Prolactin receptors and signal pathways in the rat prostate following the increase of systemic prolactin

Abstract

The prostate is a sexual gland in charge of semen production. Several hormones regulate its function, such as prolactin (PRL) that modulates the density of prolactin receptors, and promote the proliferation, differentiation, and survival of the prostatic epithelial cells. Systemic elevation of PRL induces the increase of the epithelial height and alveolus, and pathologies as dysplasia or neoplasia; and alterations of sexual behavior. Notwithstanding, it is still unknown whether short periods of systemic PRL increase have some effects on the expression of PRL messenger or signal pathways.

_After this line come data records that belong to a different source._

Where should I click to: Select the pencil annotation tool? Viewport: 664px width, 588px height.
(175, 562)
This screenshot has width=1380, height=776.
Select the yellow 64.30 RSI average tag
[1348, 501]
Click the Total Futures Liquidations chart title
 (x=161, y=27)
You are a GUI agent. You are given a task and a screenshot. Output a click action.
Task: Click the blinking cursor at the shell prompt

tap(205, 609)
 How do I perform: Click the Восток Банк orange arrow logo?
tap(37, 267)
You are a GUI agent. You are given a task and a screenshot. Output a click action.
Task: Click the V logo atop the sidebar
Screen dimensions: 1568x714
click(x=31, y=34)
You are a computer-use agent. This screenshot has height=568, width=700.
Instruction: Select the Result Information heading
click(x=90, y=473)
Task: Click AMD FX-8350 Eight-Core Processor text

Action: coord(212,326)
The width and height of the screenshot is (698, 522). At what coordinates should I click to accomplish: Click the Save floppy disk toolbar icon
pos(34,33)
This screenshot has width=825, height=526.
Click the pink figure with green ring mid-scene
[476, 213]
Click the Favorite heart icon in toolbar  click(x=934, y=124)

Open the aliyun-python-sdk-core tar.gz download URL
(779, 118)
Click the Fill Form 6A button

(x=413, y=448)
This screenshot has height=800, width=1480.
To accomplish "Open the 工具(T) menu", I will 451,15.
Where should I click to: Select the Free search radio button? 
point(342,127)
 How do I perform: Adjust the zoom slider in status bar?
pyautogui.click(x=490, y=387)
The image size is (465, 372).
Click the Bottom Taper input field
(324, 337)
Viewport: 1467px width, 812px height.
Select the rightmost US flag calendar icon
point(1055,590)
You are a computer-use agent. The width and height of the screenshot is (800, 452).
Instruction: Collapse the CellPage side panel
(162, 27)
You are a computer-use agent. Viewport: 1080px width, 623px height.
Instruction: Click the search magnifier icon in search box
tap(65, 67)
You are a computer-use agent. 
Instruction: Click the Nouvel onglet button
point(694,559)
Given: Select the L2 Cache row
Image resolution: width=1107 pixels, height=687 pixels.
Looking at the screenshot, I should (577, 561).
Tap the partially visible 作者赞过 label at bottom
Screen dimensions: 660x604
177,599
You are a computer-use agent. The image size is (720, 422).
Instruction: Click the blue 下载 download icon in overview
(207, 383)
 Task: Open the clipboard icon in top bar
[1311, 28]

Thus, in this work we evaluated the effect induced by short periods of PRL elevation in sexually expert male rats. Wistar males were used. PRL elevation was induced by an adenohypophysis transplant to the renal capsule or by the intramuscular injection of 50 μg of PRL (one injection every 12 h) for 15 days. The ventral prostate was obtained and submitted to analyze the expression of the short and long PRL receptor mRNA, and the density of the signal pathways STAT 3, STAT 5, and Mapk. Results showed that the transplant decreased the long PRL receptor mRNA and increased in the short one; also, it increased the three signal pathways. The injections of PRL increased the expression of both the short and long receptor messenger; and no signal pathway was modified. As expected, no treatment altered the sexual behavior. Hence, the increase of PRL induced modifications in the expression of PRL receptor messenger as well as signal pathways. It suggests that the changes are a direct response of the hormone and not as a consequence of the quality in the execution of sexual behavior. Results suggest that the morphological changes seen in the prostate tissue are directly related to the alteration in the receptor expression and the constant activation of signal pathways. Supported by CONACyT‐Mexico grant 106531 to MEH.